Par Geoffrey Smith
Investing.com -- Cela fait maintenant quatre ans que les investisseurs européens appuient sur le bouton sièste de leurs réveils de Brexit. Cependant, ils devront se réveiller cette semaine, et les marchés montrent déjà les premiers signes que cela est en train de se produire.
Le FTSE 250, l'indice britannique le plus axé sur le marché intérieur parmi les deux indices de référence, a été le plus grand perdant en Europe de l'Ouest lundi. Il a chuté de 0,7% après qu'un flux constant de nouvelles au cours du week-end, qui parle de la relation commerciale entre les deux parties après la fin de l'accord de transition post-Brexit le 31 décembre, était proche de la rupture. Le tabloïd britannique The Sun a rapporté tôt lundi que le premier ministre Boris Johnson pourrait annuler la poursuite des discussions "dans les heures qui viennent", tandis que le négociateur en chef de l'UE, Michel Barnier, a informé les dirigeants européens qu'il y avait encore de "sérieuses divergences" entre les deux parties (sur les questions familières des droits de pêche, des aides d'État et des mécanismes de règlement des différends).
Le risque d'une fin désordonnée de la transition est naturellement négatif pour de nombreuses entreprises européennes aussi, et le Stoxx 600 a lui aussi chuté, bien que de seulement 0,4%.
Il ne s'agit pas d'une cession majeure. Elle fait suite à une hausse de 11% du FTSE250 au cours du mois dernier et à une hausse de 7,1% du Stoxx. Cependant, le marché a - tout naturellement - supposé qu'il avait des choses plus importantes à surveiller pendant la majeure partie des quatre dernières années, et a tout aussi naturellement supposé qu'un accord serait conclu à l'avance, car trop de choses dépendent du résultat pour que l'une ou l'autre partie veuille risquer une transition chaotique.

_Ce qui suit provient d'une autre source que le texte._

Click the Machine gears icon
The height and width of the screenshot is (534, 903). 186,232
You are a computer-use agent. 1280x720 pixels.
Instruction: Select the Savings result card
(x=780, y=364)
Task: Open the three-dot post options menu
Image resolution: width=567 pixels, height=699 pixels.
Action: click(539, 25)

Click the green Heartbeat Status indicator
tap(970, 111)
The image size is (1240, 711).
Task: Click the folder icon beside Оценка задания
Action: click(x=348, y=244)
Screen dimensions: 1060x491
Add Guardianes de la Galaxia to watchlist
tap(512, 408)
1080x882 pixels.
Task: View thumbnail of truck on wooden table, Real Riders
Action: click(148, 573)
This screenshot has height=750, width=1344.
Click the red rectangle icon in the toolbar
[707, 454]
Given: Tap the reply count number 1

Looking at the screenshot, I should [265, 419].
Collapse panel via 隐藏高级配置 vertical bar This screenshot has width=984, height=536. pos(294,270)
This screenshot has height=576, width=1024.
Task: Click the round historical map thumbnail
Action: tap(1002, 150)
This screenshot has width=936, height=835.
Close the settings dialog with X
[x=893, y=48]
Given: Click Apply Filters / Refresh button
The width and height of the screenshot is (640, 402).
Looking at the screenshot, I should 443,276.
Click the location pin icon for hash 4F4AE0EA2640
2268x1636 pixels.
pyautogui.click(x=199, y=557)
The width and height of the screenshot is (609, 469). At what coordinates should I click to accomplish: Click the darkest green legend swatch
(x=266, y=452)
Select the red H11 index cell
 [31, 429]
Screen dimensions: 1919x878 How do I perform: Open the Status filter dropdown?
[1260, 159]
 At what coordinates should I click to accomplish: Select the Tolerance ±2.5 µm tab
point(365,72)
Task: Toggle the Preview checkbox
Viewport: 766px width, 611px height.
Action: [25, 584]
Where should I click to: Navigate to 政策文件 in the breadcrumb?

Cette complaisance n'avait pas, jusqu'à présent, été ébranlée par des menaces et des prises de position de dernière minute des deux côtés. Les observateurs chevronnés de l'UE savent que le bloc ne prend jamais de décision avant d'y être absolument obligé. Mais ce moment - discutable - arrive jeudi, lorsque les dirigeants européens doivent se réunir. S'ils ne parviennent pas à trouver un accord politique, il n'y a plus aucune chance de parvenir à un texte juridique qui puisse être ratifié avant la fin de l'année.
Jusqu'à présent, tout était prévisible. Mais qu'est-ce qui a changé ces derniers jours et ces dernières semaines ? Selon la presse britannique, le parti conservateur au pouvoir s'est montré plus détendu sur les dommages économiques d'un scénario de non-réalisation d'un accord, en grande partie parce qu'il sera associé aux dommages économiques de la pandémie, dont les effets sont beaucoup plus immédiatement visibles dans tout le pays. Cela a fait pencher la balance risque-récompense plus que beaucoup ne le pensent.
Du côté de l'UE, peu de choses ont changé, car, comme le souligne Kallum Pickering, analyste à la Berenberg Bank, peu de choses peuvent changer, étant donné que Barnier dispose d'une marge de manœuvre limitée dans le cadre du mandat que lui ont confié les États membres de l'UE. Pour l'UE, la question demeure : quelle douleur est-elle prête à infliger à l'Irlande (le pays le plus exposé aux perturbations de Brexit) pour obtenir l'accord qu'elle souhaite. Dans ce contexte, l'intervention du président français Emmanuel Macron la semaine dernière - menaçant d'opposer son veto à tout accord qui concéderait trop de choses - ne doit pas être interprétée comme la volonté de tolérer à jamais le chaos à la frontière irlandaise et dans les ports de la Manche. Au contraire, Macron sait que quelles que soient les perturbations qui se produiront, l'économie britannique sera plus durement touchée que celle de l'UE. Son calcul, partagé par beaucoup, est qu'un mois de troubles frontaliers mettra beaucoup plus de pression sur les Britanniques pour qu'ils fassent des concessions que sur le reste de l'Europe.
Quoi qu'il en soit, un "scénario sans concession" a peu de chances de durer très longtemps. La chute de la livre sterling et des actions britanniques, préfigurée par le marché des options d'aujourd'hui, est plus que probablement une opportunité d'achat, car les marchés évoluent - même si c'est de façon inégale - vers un nouvel équilibre.
Ou, comme l'a dit Paul Donovan, économiste en chef de UBS Global Wealth Management, dans un podcast du matin : "Ne prêtez pas attention aux crises de colère des politiciens - cela ne fait que les encourager".